Tradizioni cristiane medievali: i sacramenti erano atti sacri, non commerciabili. Non a caso la Chiesa condannava come “simonia” la pratica di vendere benedizioni o indulgenze.
Questi esempi mostrano come la magia (o ciò che si avvicinava ad essa) fosse considerata qualcosa che non apparteneva al singolo, ma al divino. Per questo, monetizzarla appariva come una violazione del sacro.
Con questi semplici elementi si può capire benissimo, che tra il passato e il presente, c’è un abisso profondo, infatti la maggior parte di streghe e maghi mercifica la magia rendendola puro business. Tra l’altro la maggior parte di essi credono di essere potenti cultori e manipolatori di magia senza esserlo, in pratica tutti diventano streghe o maghi solo perchè hanno letto online 4 cazzate di magia new age o riti di dubbia provenienza. Più che altro sono semplici fattucchieri fake del fine settimana, che ti fregano solo i soldi consapevolmente, o incosapevolmente, perchè convinti di essere realmente maghi o streghe.
Il dono della magia
Un tema ricorrente in molte tradizioni è quello del dono. Chi possiede poteri o conoscenze esoteriche è visto come depositario di un dono che proviene da Dio, dagli spiriti, dagli antenati o dal cosmo.

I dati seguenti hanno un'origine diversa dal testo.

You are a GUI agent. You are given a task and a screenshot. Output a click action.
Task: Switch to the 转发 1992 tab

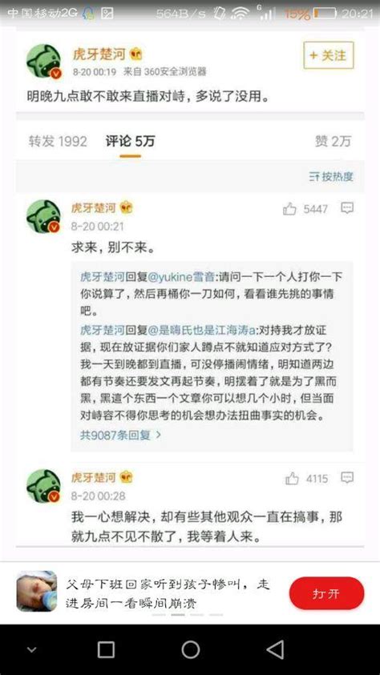click(x=58, y=141)
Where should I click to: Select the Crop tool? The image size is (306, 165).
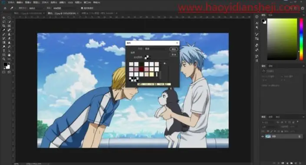[x=4, y=26]
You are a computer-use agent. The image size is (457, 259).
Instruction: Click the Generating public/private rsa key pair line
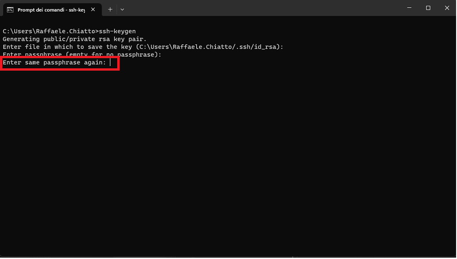click(x=75, y=39)
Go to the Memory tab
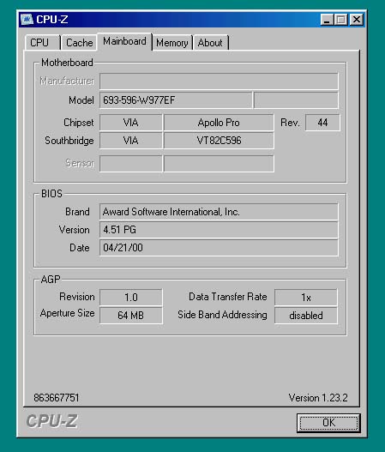The height and width of the screenshot is (452, 385). pyautogui.click(x=172, y=43)
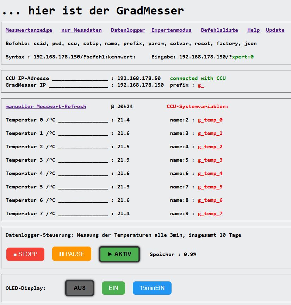Click the Speicher 0.9% memory indicator

(x=173, y=254)
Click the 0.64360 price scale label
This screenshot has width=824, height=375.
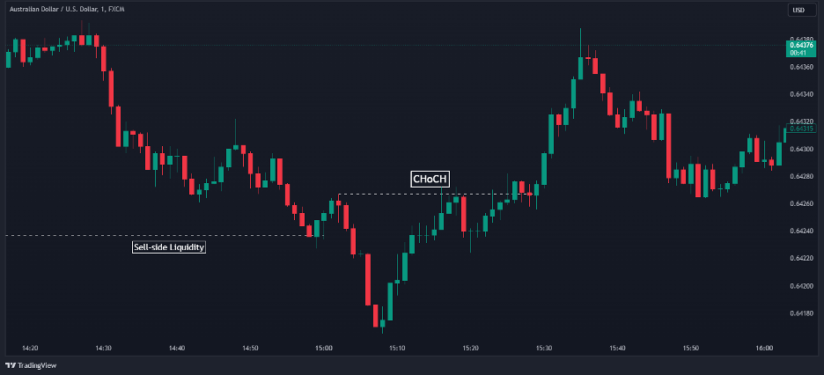[x=801, y=67]
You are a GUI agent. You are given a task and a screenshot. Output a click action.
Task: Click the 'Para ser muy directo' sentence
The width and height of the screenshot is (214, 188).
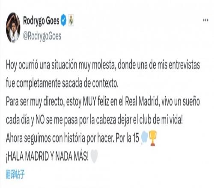(103, 102)
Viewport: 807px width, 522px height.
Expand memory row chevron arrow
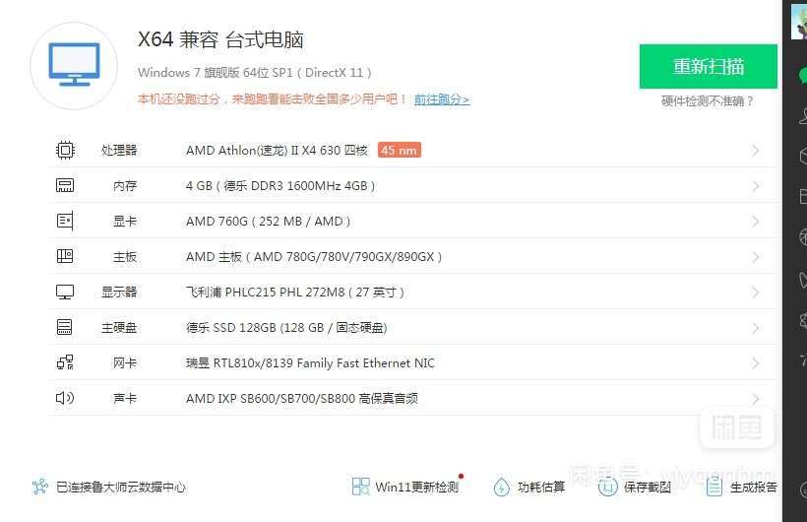click(x=756, y=186)
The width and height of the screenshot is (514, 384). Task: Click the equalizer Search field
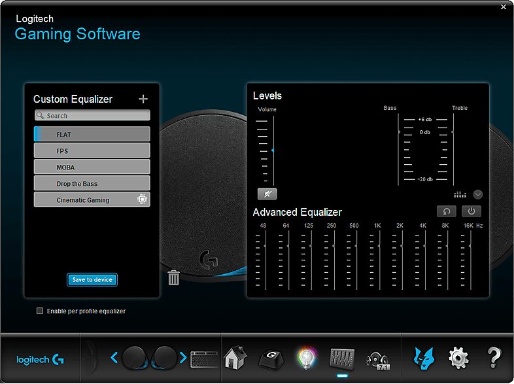click(x=92, y=116)
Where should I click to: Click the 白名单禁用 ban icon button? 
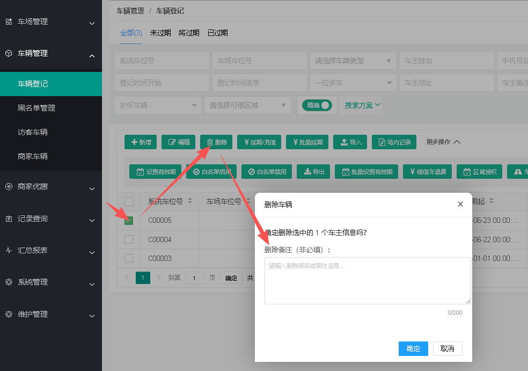pyautogui.click(x=267, y=171)

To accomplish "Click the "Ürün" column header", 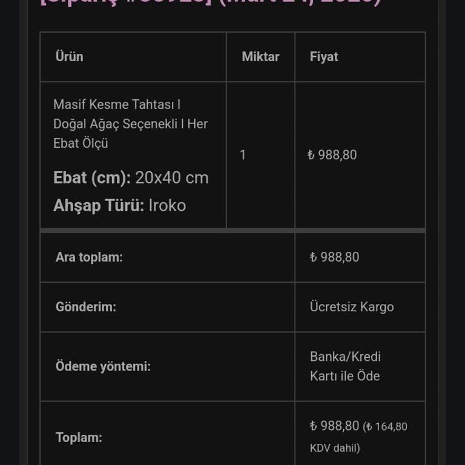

Vendere quel dono equivarrebbe a tradire la sua origine. In varie correnti ermetiche, alchemiche e gnostiche si sottolineava che la conoscenza doveva essere trasmessa gratuitamente o solo a chi era veramente pronto, perché non era proprietà del maestro ma patrimonio del divino.
Molte leggende popolari rafforzano questa idea: lo sciamano, la guaritrice, la “strega buona” spesso curavano o proteggevano le persone ricevendo in cambio doni simbolici (pane, vino, stoffe, legna). Non si trattava di un prezzo, ma di un gesto di riconoscenza, un modo per ristabilire l’equilibrio tra chi dà e chi riceve.

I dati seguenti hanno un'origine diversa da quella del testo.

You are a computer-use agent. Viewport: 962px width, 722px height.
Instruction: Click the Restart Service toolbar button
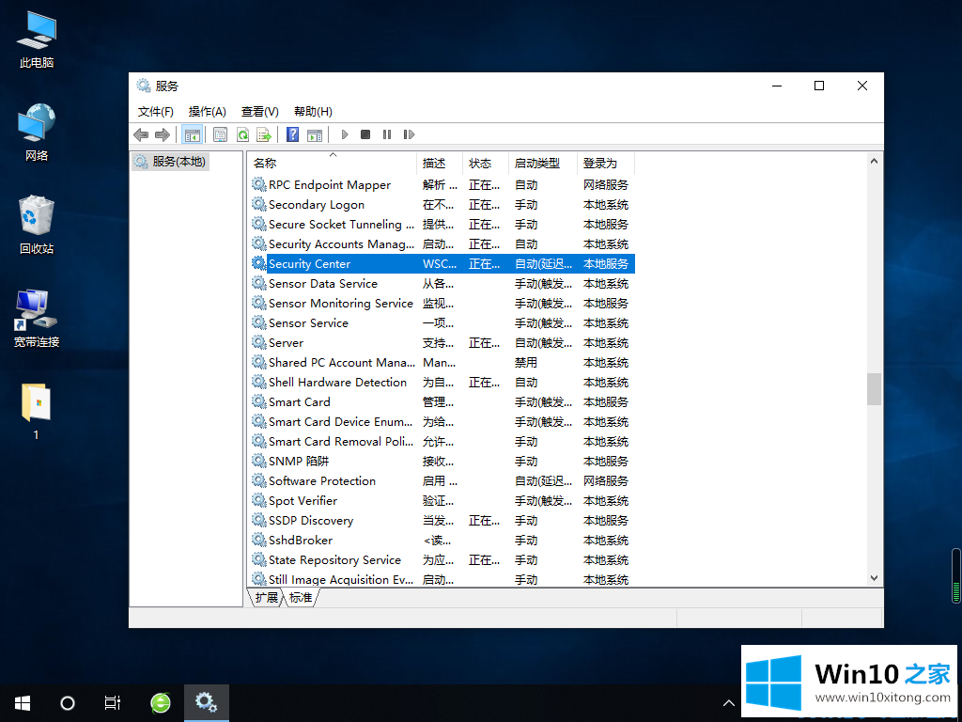click(x=409, y=134)
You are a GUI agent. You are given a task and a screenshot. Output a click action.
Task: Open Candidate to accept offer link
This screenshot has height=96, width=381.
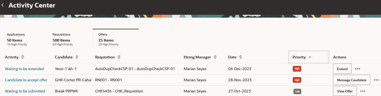[26, 80]
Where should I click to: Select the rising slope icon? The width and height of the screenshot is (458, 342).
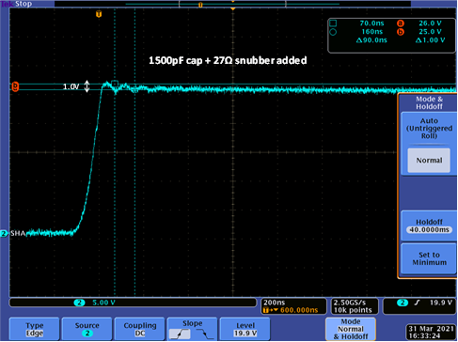point(180,334)
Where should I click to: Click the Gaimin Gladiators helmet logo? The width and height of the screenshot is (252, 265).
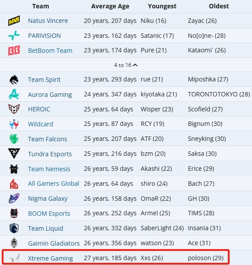pos(14,243)
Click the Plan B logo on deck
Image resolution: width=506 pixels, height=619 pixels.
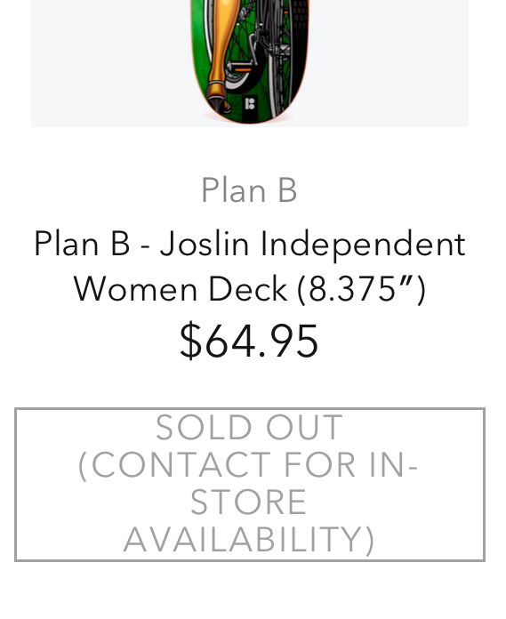pyautogui.click(x=250, y=105)
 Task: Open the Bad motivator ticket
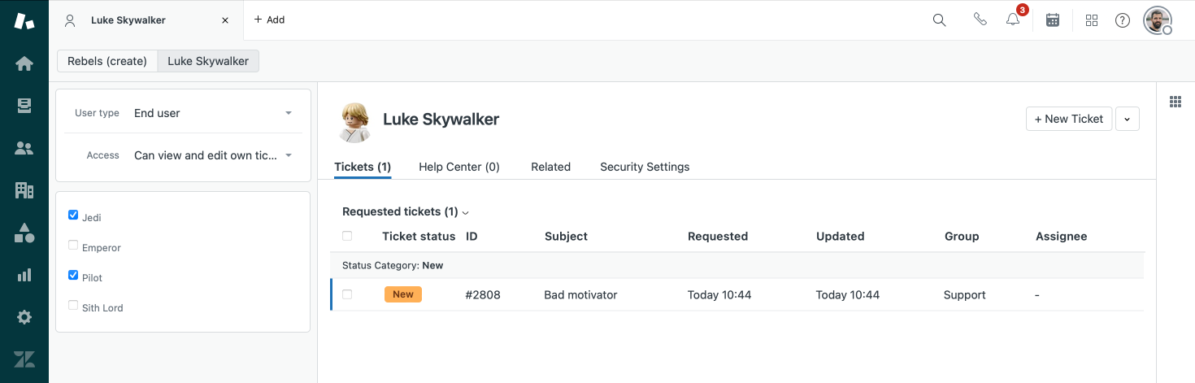pos(580,295)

Molti esoteristi moderni (quelli seri e non i fattucchieri fake) affermano che chi pratica la magia agisce come un canale di energie universali.
Se queste energie vengono vincolate al denaro, si rischia di sporcarle o distorcerle. Alcuni parlano addirittura di una “legge occulta di squilibrio”: il denaro richiesto per un rito potrebbe creare un ritorno karmico negativo e devastante al mago stesso.
In altre parole: se la magia è un dono, venderla significa andare contro la sua stessa natura.
L’altra faccia della magia, il denaro come energia
Dall’altro lato, esiste una visione opposta, quella più conveniente: il denaro non è un “male”, ma semplicemente una forma di energia.
Nella società moderna, il tempo, la competenza e la dedizione hanno un valore che trova espressione attraverso il denaro. Da questo punto di vista, pagare un mago per il suo lavoro non significa mercificare il sacro, ma riconoscere il suo impegno.
Alcuni ordini contemporanei di magia cerimoniale e neopagana sostengono che il denaro faccia parte del ciclo energetico: dare e ricevere devono essere in equilibrio. Se il mago dona energia, tempo e conoscenza, è giusto che riceva un corrispettivo che gli permetta di vivere e continuare il suo percorso.
In questa prospettiva, il denaro è visto come una forma moderna di offerta.
Antropologia dello scambio rituale
L’antropologo Marcel Mauss, nel suo celebre saggio Saggio sul dono (1925), spiegava che in tutte le culture arcaiche il dono rituale non è mai “gratuito”: comporta sempre un obbligo di restituzione, non necessariamente economica ma simbolica.
Nelle società tradizionali: lo sciamano che cura riceve cibo, animali, oggetti preziosi; il guaritore africano riceve tessuti o bestiame; il lama tibetano accetta offerte che non sono “pagamenti” ma sostegno al ciclo spirituale.
Ciò dimostra che il problema non è il ricevere qualcosa in cambio, ma l’intenzione con cui ciò avviene. Quando il dono diventa una tariffa, il rito rischia di trasformarsi in commercio. Non so se mi spiego!
L’abuso e la frode
Storicamente, là dove entra in gioco il denaro, si insinua come avevo accennato sopra anche il rischio dell’abuso da parte dei fattucchieri fake.
Il Rinascimento europeo fu ricco di “maghi a pagamento” che promettevano filtri d’amore, maledizioni, vincite al gioco. Molti di questi erano più ciarlatani che veri esoteristi. Oggi, lo vediamo in forma moderna: sedicenti maghi che online offrono “rituali garantiti” per attirare l’amore o la ricchezza, con tariffe salate.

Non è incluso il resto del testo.